Peter prensibi nedir?
Kısaca şudur: Bir idari yapıda yeni eleman talebinin gerçek sebebi, lüzumundan fazla eleman istihdamından ileri gelen verimsizliğin, yeni elemanları işe almak yoluyla giderilebileceği zannıdır;
başka bir tabirle Peter prensibini şöyle özetlemek de mümkün: idari hiyerarşide yer alan kişiler daima bir üst mevkie yükselmek isterler; tâ ki verimsiz olacakları, yani liyakatsizliklerinin müntehâsına çıkacakları yere kadar.
Tarif bence yeteri kadar açık ama yine bir örnek verelim; diyelim ki adam, şirketin güvenlik hizmetlerini mükemmelen yerine getiriyor. Verimlilik, bu şahsın hep başarılı olduğu alanda bulunması gerektiğini işaret eder fakat adamımız güvenlik hizmetleriyle yetinmemekte; bilakis yatırımları, Ar-Ge faaliyetlerini, pazarlamayı da yönetmek için didinmektedir. Peter Prensibi, işte bu şahsın terfî ederek başarısız olmasının hikâyesini anlatır.
*
Bayramdan iki gün önce, "Artık bu çağda kurban kesip dağıtmak çok acil bir ihtiyaç olmaktan çıktı. Ben, onu karşılayan başka türlü yardımlar yapılabilir inancındayım" şeklinde basın mensuplarına çok gerekli bir beyanda bulunan Kültür ve Turizm Bakanımızın bu sözleri niçin söylemek ihtiyacında bulunduğunu anlamak imkânından mahrumuz; öyle tahmin ediyorum ki gazetecinin biri, "Bu yıl kurban kesecek misiniz Sayın Bakan?" diye sorunca Bakan da, "böyle mübârek bir modern zamanlarda kurban kesmek pek ancient bir sûret gösteriyor; hazır elim değmişken halkımın artık küflenmeye başlayan bazı inançlarını restore edeyim" diye düşünerek böyle konuşmuş olmalıdır.
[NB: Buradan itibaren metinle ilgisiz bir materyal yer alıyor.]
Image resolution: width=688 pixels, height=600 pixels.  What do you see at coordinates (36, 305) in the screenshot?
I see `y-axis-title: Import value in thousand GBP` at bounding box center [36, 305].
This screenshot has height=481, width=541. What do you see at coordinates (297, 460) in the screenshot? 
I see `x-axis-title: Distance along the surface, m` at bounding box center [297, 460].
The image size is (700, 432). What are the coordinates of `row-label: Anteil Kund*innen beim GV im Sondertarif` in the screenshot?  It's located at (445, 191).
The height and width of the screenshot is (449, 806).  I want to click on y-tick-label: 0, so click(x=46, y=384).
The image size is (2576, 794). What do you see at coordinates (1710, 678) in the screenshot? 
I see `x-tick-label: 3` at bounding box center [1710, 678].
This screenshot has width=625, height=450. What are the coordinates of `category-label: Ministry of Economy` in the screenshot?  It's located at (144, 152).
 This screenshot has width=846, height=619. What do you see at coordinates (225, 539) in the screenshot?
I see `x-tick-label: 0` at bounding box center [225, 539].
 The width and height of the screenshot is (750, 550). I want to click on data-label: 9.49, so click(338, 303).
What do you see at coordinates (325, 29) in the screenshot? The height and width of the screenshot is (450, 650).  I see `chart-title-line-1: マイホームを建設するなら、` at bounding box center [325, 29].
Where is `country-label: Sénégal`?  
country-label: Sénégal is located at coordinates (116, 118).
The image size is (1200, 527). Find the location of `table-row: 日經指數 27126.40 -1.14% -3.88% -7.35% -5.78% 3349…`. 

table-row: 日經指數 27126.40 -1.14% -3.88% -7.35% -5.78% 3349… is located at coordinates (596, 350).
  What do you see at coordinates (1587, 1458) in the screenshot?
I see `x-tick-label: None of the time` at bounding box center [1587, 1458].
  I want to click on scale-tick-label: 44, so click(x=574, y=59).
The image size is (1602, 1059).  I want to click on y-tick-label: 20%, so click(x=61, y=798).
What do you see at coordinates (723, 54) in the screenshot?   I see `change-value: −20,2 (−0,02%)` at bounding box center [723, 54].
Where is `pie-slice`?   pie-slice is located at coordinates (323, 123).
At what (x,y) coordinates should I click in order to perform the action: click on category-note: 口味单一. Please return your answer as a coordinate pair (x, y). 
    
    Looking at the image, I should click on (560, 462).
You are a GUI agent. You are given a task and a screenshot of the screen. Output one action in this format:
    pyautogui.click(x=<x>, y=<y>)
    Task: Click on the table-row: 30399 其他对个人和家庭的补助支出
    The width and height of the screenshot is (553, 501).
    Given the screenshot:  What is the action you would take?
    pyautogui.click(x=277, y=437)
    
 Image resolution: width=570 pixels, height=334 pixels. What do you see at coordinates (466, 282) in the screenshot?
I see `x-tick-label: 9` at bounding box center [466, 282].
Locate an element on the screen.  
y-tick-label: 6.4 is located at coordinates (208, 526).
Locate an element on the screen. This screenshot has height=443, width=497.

Bunlar tamamen tahmin; belki Bakan Bey'in Peter Prensibi'ni bir kere daha te'yid eden konuşması, başka motivasyonların eseridir; bilemeyiz. Bildiğimiz, şairini bilmediğim şu beytin, mânâ itibariyle Bakan Bey'in serdettiği fıkhî açılıma pek müsâdif düştüğü şeklindedir ki nitekim aşk ile buyrunuz:
"Çünkü vakfetmeyecektin cihet-i aşka tenin;
Mütevelli kızı sevmek, ne vazifendi senin?"
Sayın Bakan'ın TV kameraları önünde Ordu vilayeti vali yardımcısının vekilini pek asabî bir edâ ile sigâya çekmesi üzerinde durmayacağız, fakat bayram tatilinin -ki bu ne müthiş tesâdüftür; bu yıl da Hac mevsimi ile aynı güne denk geldi!- 9 güne çıkması üzerine insanların hem bayram hem tatil vecibelerini son derece rahat bir şekilde birlikte yerine getirebileceklerine dair sözlerinin açılış cümlesini zikre değer buluyorum: "Mesela benim kalkıp da Karadeniz'e, oradan İstanbul'a gitmem iç turizme katkı yapıyor küçük çapta. O yüzden ikisini de bir arada sürdürmek mümkün."
Söz gelişi benim gibi iki işi aynı anda yapmaya çalışırken (meselâ sakız çiğnerken merdiven çıkmak, düşünürken çenesini kaşımak vb.) zihni teşevvüşe uğrayan takımı için bunlar enikonu riskli senkronize hareketlerdir; o bakımdan bu mesele hakkında yorum yapmayacağım fakat bu günün sabah saatleri itibariyle Bakan'ın söylediklerine kulak asmayarak yine de kurbanını kesmekte inat eden halkımız, ne yazık ki hâlâ adam olacak gibi görünmemektedir. Bakan nezaketle, "kesmeyin kardeşim, ayıp oluyor, yerine sadaka verin" diyor, halkımız duymamış gibi oluk oluk kurban kanı akıtıyor. Çok banal bir şekil!
Netice itibariyle önceki yazımdaki kehanetim doğrulanıyor: CHP merkez sağa kayarken iktidar partisi, aydın despotizmine yaslanan otoriter bir sol siyasetin ilk kelimelerini hecelemektedir. E, ben söylemiştim zaten!
*
Kurban Bayramı'nızı tebrik ederim: Kurbanlarınız, sadakalarınız ve ibadetleriniz kabule karîn olsun; bayram günlerini gazeteci tatili olmaktan çıkaran o kişinin bile bayramını kutlarım; o anlıyordur ne demek istediğimi!